* Aim of the task
The full listing, from first line to last, should be set down again exactly.

BEGIN Data in this exercise

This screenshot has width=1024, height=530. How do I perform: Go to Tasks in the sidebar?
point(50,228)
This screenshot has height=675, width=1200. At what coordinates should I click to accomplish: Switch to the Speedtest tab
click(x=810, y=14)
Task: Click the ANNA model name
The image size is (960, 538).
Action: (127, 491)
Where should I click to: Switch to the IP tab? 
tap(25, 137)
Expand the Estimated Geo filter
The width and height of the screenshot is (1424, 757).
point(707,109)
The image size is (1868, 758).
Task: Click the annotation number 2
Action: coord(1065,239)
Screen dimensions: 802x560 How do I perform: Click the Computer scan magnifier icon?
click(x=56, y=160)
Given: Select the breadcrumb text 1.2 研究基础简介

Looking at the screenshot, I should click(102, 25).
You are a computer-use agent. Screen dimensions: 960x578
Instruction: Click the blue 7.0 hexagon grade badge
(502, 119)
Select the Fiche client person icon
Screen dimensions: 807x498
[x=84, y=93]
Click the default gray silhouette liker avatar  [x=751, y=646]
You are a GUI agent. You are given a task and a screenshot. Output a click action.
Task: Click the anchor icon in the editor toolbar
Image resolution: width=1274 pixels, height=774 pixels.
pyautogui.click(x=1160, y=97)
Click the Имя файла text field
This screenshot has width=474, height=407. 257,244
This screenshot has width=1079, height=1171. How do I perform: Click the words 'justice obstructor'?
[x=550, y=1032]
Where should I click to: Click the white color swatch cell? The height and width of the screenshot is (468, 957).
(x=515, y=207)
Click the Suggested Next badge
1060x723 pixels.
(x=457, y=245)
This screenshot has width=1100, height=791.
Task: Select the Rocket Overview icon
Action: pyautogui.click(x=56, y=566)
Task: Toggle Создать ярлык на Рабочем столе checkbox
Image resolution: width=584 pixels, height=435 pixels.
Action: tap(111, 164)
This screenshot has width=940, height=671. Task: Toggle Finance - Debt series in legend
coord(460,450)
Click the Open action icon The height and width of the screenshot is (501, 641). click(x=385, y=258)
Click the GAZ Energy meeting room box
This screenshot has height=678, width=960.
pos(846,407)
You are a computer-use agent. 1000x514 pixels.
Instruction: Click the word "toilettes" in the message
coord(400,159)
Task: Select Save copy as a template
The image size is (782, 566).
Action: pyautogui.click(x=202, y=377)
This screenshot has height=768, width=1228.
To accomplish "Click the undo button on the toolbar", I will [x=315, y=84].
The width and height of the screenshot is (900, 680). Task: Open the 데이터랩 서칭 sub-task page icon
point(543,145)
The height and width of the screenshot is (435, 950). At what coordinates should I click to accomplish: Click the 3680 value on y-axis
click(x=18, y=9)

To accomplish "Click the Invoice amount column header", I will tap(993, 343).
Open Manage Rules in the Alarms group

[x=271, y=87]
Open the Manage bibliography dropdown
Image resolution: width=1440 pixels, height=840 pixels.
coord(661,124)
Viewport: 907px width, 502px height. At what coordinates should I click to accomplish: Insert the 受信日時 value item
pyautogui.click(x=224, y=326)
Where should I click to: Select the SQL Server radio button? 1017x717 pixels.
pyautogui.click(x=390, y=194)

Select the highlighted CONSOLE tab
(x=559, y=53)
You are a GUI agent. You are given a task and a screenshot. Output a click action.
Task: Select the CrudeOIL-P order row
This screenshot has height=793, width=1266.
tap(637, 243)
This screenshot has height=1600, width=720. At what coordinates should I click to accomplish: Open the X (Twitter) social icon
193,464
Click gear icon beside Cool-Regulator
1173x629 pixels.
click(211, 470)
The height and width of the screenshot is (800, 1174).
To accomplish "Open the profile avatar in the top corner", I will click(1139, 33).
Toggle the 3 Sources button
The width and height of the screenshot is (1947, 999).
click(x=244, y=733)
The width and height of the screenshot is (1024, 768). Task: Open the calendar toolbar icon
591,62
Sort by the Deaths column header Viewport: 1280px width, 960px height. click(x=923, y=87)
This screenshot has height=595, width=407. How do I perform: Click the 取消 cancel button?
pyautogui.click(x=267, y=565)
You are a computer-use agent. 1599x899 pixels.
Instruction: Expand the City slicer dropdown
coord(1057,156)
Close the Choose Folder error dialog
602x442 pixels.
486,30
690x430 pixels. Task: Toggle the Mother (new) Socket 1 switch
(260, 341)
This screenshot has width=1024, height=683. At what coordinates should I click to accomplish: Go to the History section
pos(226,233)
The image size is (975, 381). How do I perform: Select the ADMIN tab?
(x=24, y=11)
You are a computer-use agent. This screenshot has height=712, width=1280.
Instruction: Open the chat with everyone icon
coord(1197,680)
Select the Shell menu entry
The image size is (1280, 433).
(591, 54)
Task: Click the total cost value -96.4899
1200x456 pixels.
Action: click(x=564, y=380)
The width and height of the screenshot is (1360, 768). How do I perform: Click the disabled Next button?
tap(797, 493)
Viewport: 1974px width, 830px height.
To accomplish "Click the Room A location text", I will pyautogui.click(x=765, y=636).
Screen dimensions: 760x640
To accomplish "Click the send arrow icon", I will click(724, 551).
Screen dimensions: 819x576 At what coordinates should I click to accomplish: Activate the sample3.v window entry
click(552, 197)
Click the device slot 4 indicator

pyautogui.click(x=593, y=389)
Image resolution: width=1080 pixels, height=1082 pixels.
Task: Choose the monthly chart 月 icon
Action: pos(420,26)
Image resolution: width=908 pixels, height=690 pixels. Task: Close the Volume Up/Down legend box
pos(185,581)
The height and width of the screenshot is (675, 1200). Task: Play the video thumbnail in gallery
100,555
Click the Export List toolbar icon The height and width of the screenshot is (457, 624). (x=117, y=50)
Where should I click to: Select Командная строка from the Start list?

END Data in this exercise

* Output for this task
This screenshot has width=1024, height=530. How do I perform: Go to Tasks in the sidebar?
point(50,228)
This screenshot has height=675, width=1200. At what coordinates should I click to accomplish: Switch to the Speedtest tab
click(x=810, y=14)
Task: Click the ANNA model name
The image size is (960, 538).
Action: (127, 491)
Where should I click to: Switch to the IP tab? 
tap(25, 137)
Expand the Estimated Geo filter
The width and height of the screenshot is (1424, 757).
point(707,109)
The image size is (1868, 758).
Task: Click the annotation number 2
Action: coord(1065,239)
Screen dimensions: 802x560 How do I perform: Click the Computer scan magnifier icon?
click(x=56, y=160)
Given: Select the breadcrumb text 1.2 研究基础简介

Looking at the screenshot, I should click(102, 25).
You are a computer-use agent. Screen dimensions: 960x578
Instruction: Click the blue 7.0 hexagon grade badge
(502, 119)
Select the Fiche client person icon
Screen dimensions: 807x498
[x=84, y=93]
Click the default gray silhouette liker avatar  [x=751, y=646]
You are a GUI agent. You are given a task and a screenshot. Output a click action.
Task: Click the anchor icon in the editor toolbar
Image resolution: width=1274 pixels, height=774 pixels.
pyautogui.click(x=1160, y=97)
Click the Имя файла text field
This screenshot has width=474, height=407. 257,244
This screenshot has width=1079, height=1171. How do I perform: Click the words 'justice obstructor'?
[x=550, y=1032]
Where should I click to: Click the white color swatch cell? The height and width of the screenshot is (468, 957).
(x=515, y=207)
Click the Suggested Next badge
1060x723 pixels.
(x=457, y=245)
This screenshot has width=1100, height=791.
Task: Select the Rocket Overview icon
Action: pyautogui.click(x=56, y=566)
Task: Toggle Создать ярлык на Рабочем столе checkbox
Image resolution: width=584 pixels, height=435 pixels.
Action: tap(111, 164)
This screenshot has width=940, height=671. Task: Toggle Finance - Debt series in legend
coord(460,450)
Click the Open action icon The height and width of the screenshot is (501, 641). click(x=385, y=258)
Click the GAZ Energy meeting room box
This screenshot has height=678, width=960.
pos(846,407)
You are a computer-use agent. 1000x514 pixels.
Instruction: Click the word "toilettes" in the message
coord(400,159)
Task: Select Save copy as a template
The image size is (782, 566).
Action: pyautogui.click(x=202, y=377)
This screenshot has height=768, width=1228.
To accomplish "Click the undo button on the toolbar", I will [x=315, y=84].
The width and height of the screenshot is (900, 680). Task: Open the 데이터랩 서칭 sub-task page icon
point(543,145)
The height and width of the screenshot is (435, 950). At what coordinates should I click to accomplish: Click the 3680 value on y-axis
click(x=18, y=9)

To accomplish "Click the Invoice amount column header", I will tap(993, 343).
Open Manage Rules in the Alarms group

[x=271, y=87]
Open the Manage bibliography dropdown
Image resolution: width=1440 pixels, height=840 pixels.
coord(661,124)
Viewport: 907px width, 502px height. At what coordinates should I click to accomplish: Insert the 受信日時 value item
pyautogui.click(x=224, y=326)
Where should I click to: Select the SQL Server radio button? 1017x717 pixels.
pyautogui.click(x=390, y=194)

Select the highlighted CONSOLE tab
(x=559, y=53)
You are a GUI agent. You are given a task and a screenshot. Output a click action.
Task: Select the CrudeOIL-P order row
This screenshot has height=793, width=1266.
tap(637, 243)
This screenshot has height=1600, width=720. At what coordinates should I click to accomplish: Open the X (Twitter) social icon
193,464
Click gear icon beside Cool-Regulator
1173x629 pixels.
click(211, 470)
The height and width of the screenshot is (800, 1174).
To accomplish "Open the profile avatar in the top corner", I will click(1139, 33).
Toggle the 3 Sources button
The width and height of the screenshot is (1947, 999).
click(x=244, y=733)
The width and height of the screenshot is (1024, 768). Task: Open the calendar toolbar icon
591,62
Sort by the Deaths column header Viewport: 1280px width, 960px height. click(x=923, y=87)
This screenshot has height=595, width=407. How do I perform: Click the 取消 cancel button?
pyautogui.click(x=267, y=565)
You are a computer-use agent. 1599x899 pixels.
Instruction: Expand the City slicer dropdown
coord(1057,156)
Close the Choose Folder error dialog
602x442 pixels.
486,30
690x430 pixels. Task: Toggle the Mother (new) Socket 1 switch
(260, 341)
This screenshot has width=1024, height=683. At what coordinates should I click to accomplish: Go to the History section
pos(226,233)
The image size is (975, 381). How do I perform: Select the ADMIN tab?
(x=24, y=11)
You are a computer-use agent. This screenshot has height=712, width=1280.
Instruction: Open the chat with everyone icon
coord(1197,680)
Select the Shell menu entry
The image size is (1280, 433).
(591, 54)
Task: Click the total cost value -96.4899
1200x456 pixels.
Action: click(x=564, y=380)
The width and height of the screenshot is (1360, 768). How do I perform: Click the disabled Next button?
tap(797, 493)
Viewport: 1974px width, 830px height.
To accomplish "Click the Room A location text", I will pyautogui.click(x=765, y=636).
Screen dimensions: 760x640
To accomplish "Click the send arrow icon", I will click(724, 551).
Screen dimensions: 819x576 At what coordinates should I click to accomplish: Activate the sample3.v window entry
click(552, 197)
Click the device slot 4 indicator

pyautogui.click(x=593, y=389)
Image resolution: width=1080 pixels, height=1082 pixels.
Task: Choose the monthly chart 月 icon
Action: pos(420,26)
Image resolution: width=908 pixels, height=690 pixels. Task: Close the Volume Up/Down legend box
pos(185,581)
The height and width of the screenshot is (675, 1200). Task: Play the video thumbnail in gallery
100,555
Click the Export List toolbar icon The height and width of the screenshot is (457, 624). (x=117, y=50)
Where should I click to: Select Командная строка from the Start list?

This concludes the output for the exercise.